The Interfaith Alliance has released, for example, an “issue paper,” titled, “Discrimination Against Gays and Lesbians in Housing, Employment, and Education,” supportive of the controversial Employment Non-Discrimination Act percolating in Congress since the mid-1990s. The bill would establish homosexuality, under the title of “sexual orientation,” as a classification deserving protection in the same way race, ethnicity, gender, age, national origin, religion and disability now have protected status in the workplace. The Interfaith Alliance issue paper charges that religious conservatives have “propagated a series of harmful myths about the gay and lesbian community,” such as “using the metaphor of disease, suggesting that homosexuals can and must be ‘cured’ by programs of ‘reparative therapy’ in order to live a healthy lifestyle … .”

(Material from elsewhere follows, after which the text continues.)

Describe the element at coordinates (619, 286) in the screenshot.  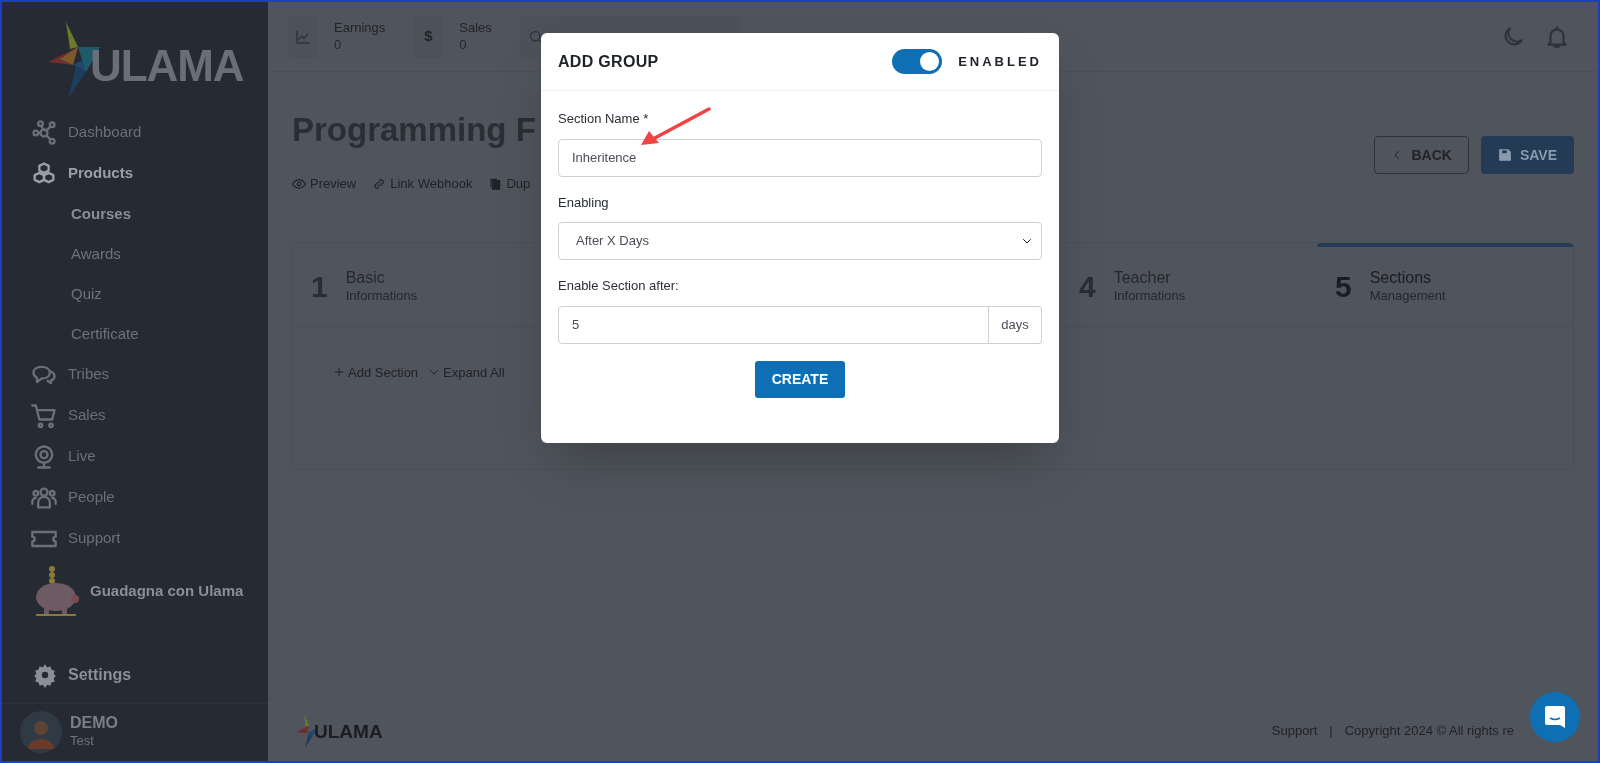
I see `field-label: Enable Section after:` at that location.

Currie, who also leads the anti-SBC Texas Baptists Committed organization, spoke in favor of the CBF statement though continuing to serve on The Interfaith Alliance board.

CBF Coordinator Daniel Vestal was quoted by ABP as saying of the new CBF statement on homosexuality: “It [is] time for CBF to address this issue as an organization.” The CBF is “being defined by our enemies on the right and our friends on the left. I feel it is time for our organization … to do some self-definition and not depend on others to define us,” Vestal said, describing the statement as “welcoming but not affirming” of homosexuals.

Vestal said very few CBF-related churches would ordain a homosexual to the ministry or conduct a same-sex union, according to the ABP story. “I have no interest whatever in excluding or demeaning or minimizing any in this Fellowship who share a different perspective than this document,” Vestal was quoted as saying. “I do not want, one, for us to fragment over this,” he said. “Two, I don’t want anyone to leave over this. I think the difference between us and other bodies is we can and should have differences among us and still be committed to Christ and our common cause.”